Sunday, March 29, 2009

a year's worth of tomato

Besides drying and freezing tomatoes, we make a year's supply of bottled puree (passata) so we never have to buy imported, tinned or bottled stuff picked by African labourers in Italy who are paid a pittance. Ours tastes better anyway.
Tomatoes are cut for the pot, preferably sitting beside an almond tree.


Occasionally it's OK to get distracted to eat some of the tomatoes with cucumber, basil and goat cheese.


The tomatoes are cooked until soft and pulpy with nothing added, then passed through the Mouli that Briony inherited from her mother.

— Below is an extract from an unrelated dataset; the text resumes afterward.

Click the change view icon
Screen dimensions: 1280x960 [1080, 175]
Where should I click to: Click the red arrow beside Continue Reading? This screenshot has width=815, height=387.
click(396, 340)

The shelf is slowly filling with bottles.


P.S. this passata is always recooked before use, just in case.

the height of summer

Although it's officially autumn, our Tasmanian garden thinks it's the peak of summer. All of the heat-loving vegetables and later fruits are ready and we've got so much good stuff to eat and preserve.
Capsicums, tomatoes, zucchinis, dill, parsley and cucumbers mean we can have Greek-style stuffed vegetables with tzatziki (and Greek-style grilled lamb chops with Greek oregano grown from seed gleaned from a Greek man).


Sweetcorn means happy children


Eggplants, tomatoes and onions


mean pasta con la Norma. Fry eggplants in olive oil until golden. Add to a sauce made with sauteed onions, garlic and quartered tomatoes (should be chunky) and fold through homemade linguine with a good handful of basil leaves and chopped chiles.